Alors je me suis mis à taper comme un sourd sur le clavier de ma vieille Remington, sous les conseils avisés et le regard à la fois tendre et sarcastique de mon coach. Un peu n'importe quoi : des chroniques sociales, des histoires d'amour, des romans d'aventures, tout ce qui me passait par la tête. Je torchais plusieurs chapitres par jour tandis que le Vieux picolait mon sky et me professait ses leçons de littérature.

— D'où tu les sors, tes clodos, petit ? La tête ailleurs et les pieds dans les nuages, avec un QI de 250, en plus… C'est du n'importe quoi ! La plupart des clochards sont des abrutis. Pas toujours au départ, mais après avoir bu n'importe quoi pendant deux ou trois ans et dormi dans des jardins publics, je t'assure qu'il ne reste plus grand-chose à sauver dans leur cerveau. Et puis, tes bons sentiments, tu peux les foutre au feu également. Quand tu écris comme ça, on dirait Hugo en train de chanter Jésus revient. C'est lamentable…
— Mais, Hank, pourquoi les décrire comme des déchets ? Moi, je veux que les lecteurs comprennent que ces mecs-là sont des hommes comme eux.
— Mais justement ! Le lecteur, bien au chaud dans son salon en train de lire ton bouquin en sirotant son sky est un misérable, comme les vrais clodos. La seule différence, c'est que la vie lui a filé un bon numéro à la naissance. Toi, tu voudrais élever les fils de putes à la hauteur des lecteurs, alors qu'il faut au contraire jeter tes lecteurs dans le caniveau. Leur rappeler que malgré leur bagnole, leur pétasse et leur assurance-vie, ils ne sont rien d'autre que des types incapables d'affronter ce que ton héros est en train de déguster.
— Hé, Hank, ça fait un peu putassier quand même, ce genre de procédé.
— Tu recherches la gloire ou le Nobel de littérature, petit ?
— Ben, autant que faire se peut, les deux…
— Bon. Alors laisse tomber les chroniques. Montre-moi ton roman d'amour.
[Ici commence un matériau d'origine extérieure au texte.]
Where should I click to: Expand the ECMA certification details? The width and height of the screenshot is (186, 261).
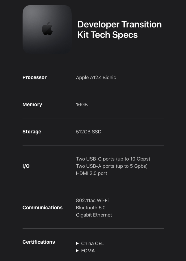pyautogui.click(x=85, y=251)

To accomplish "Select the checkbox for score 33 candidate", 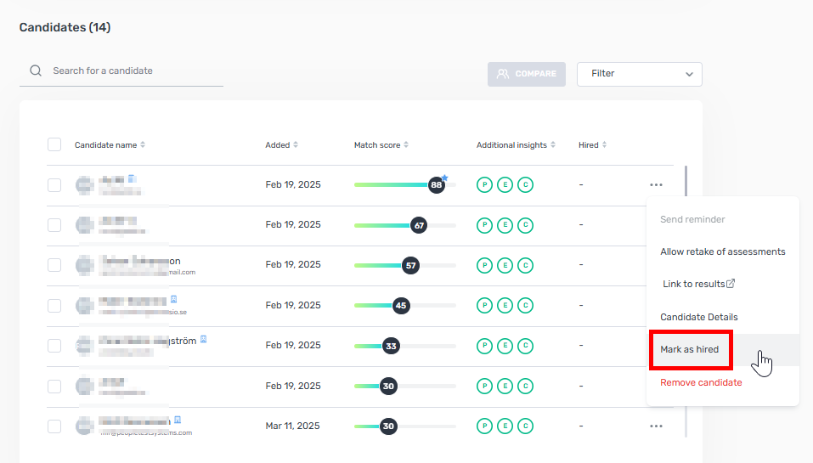I will [x=54, y=346].
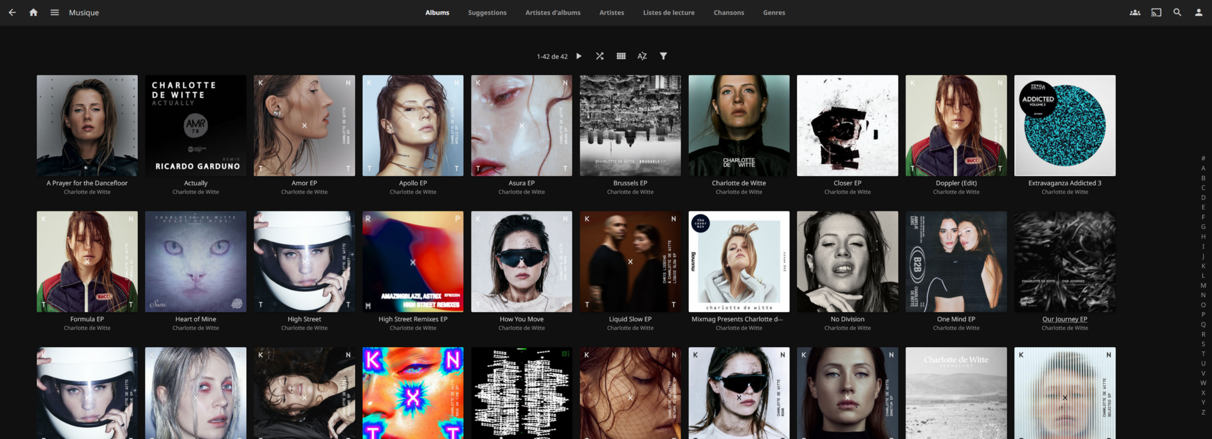
Task: Jump to letter M in alphabet picker
Action: pyautogui.click(x=1203, y=286)
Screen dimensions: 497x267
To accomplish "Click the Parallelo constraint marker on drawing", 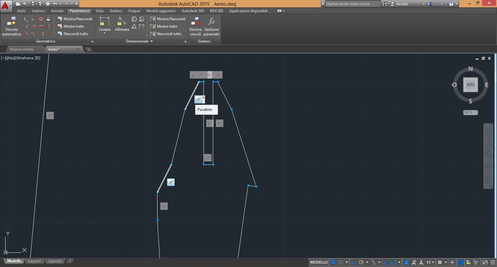I will [x=199, y=99].
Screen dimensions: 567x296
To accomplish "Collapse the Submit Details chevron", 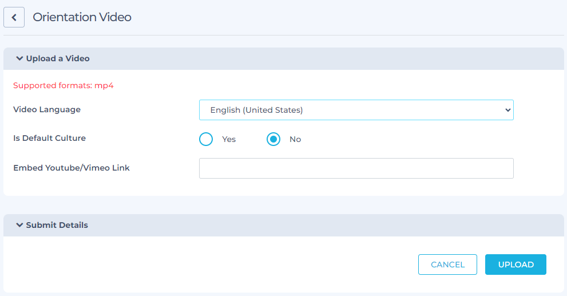I will coord(19,224).
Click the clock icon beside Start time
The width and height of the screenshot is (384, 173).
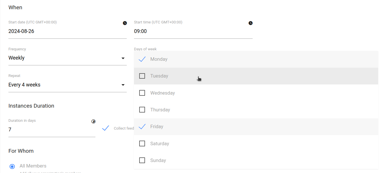tap(251, 23)
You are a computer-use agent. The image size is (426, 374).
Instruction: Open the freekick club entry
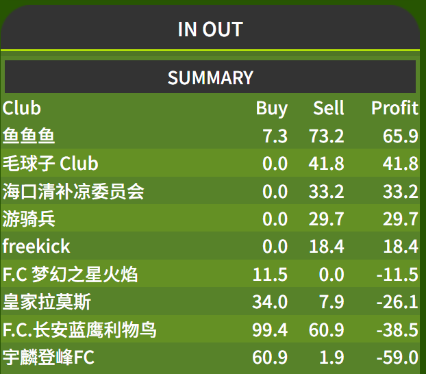point(36,247)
Il lut les deux premières pages…

— Putain, mais tu nous emmerdes avec ton coucher de soleil à la mords-moi-le-nœud ! Et c'est quoi, cette plage ?
— Ben, j'essaie de planter le décor…
— C'est pas le décor qu'il faut planter, petit : c'est ton mandrin dans la petite chatte serrée de la pucelle, comme Armstrong a planté le drapeau américain sur la Lune. L'amour, c'est une conquête ; les gonzesses, ce sont des citadelles à prendre, par la force si nécessaire.
— Ouais, mais je sais pas raconter ça, Hank…
— Putain, Brodsky, on n'est pas rendus… Montre voir ton histoire de pirate… Non mais, j'hallucine ! Comment tu les fais causer, tes bandits ? Ton capitaine Clyde s'adressant à sa prisonnière, attention, je cite : « Nos camps sont opposés, mais l'amour peut nous réunir. » Non mais, tu y crois vraiment ?
— Ben, il essaie de la séduire… Faut bien qu'il trouve quelque chose à lui dire…
— Tu parles à ton sandwich avant de le mâcher ?
— Mais il est amoureux, là…
— Alors c'est encore pire ! Comment veux-tu qu'un type qui tue n'importe qui, hommes, femmes, enfants, diables et dieux, tombe dans un panneau pareil ? Pis je te parle pas du cliché…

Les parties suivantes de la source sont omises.